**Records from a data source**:
══════════

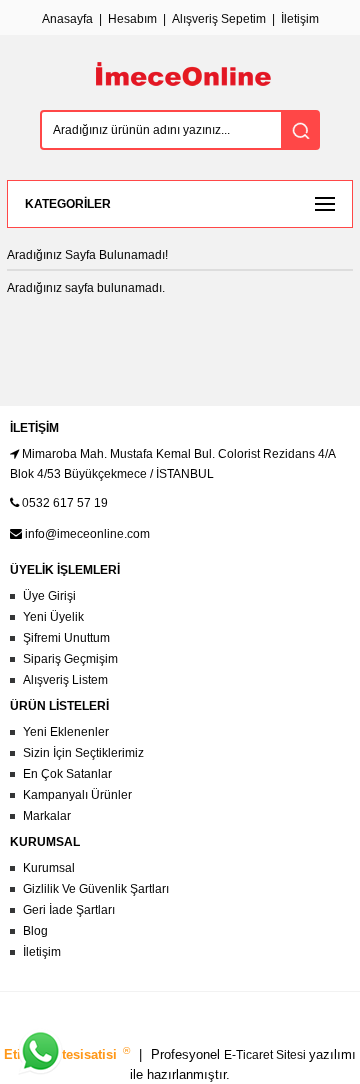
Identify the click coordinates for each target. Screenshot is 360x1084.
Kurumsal (49, 868)
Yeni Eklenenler (66, 732)
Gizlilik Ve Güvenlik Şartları (96, 889)
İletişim (300, 19)
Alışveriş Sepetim (219, 19)
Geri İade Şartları (69, 910)
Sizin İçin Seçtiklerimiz (83, 753)
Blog (35, 931)
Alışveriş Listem (65, 680)
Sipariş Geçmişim (70, 659)
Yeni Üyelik (53, 617)
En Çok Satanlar (67, 774)
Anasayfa (67, 19)
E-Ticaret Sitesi (266, 1055)
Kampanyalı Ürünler (77, 795)
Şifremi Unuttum (66, 638)
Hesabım (132, 19)
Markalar (47, 816)
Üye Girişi (49, 596)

══════════

Your task is to reproduce exactly the lines that begin at the line containing "E-Ticaret Sitesi (266, 1055)" and end at the final line of the data above.

E-Ticaret Sitesi (266, 1055)
Kampanyalı Ürünler (77, 795)
Şifremi Unuttum (66, 638)
Hesabım (132, 19)
Markalar (47, 816)
Üye Girişi (49, 596)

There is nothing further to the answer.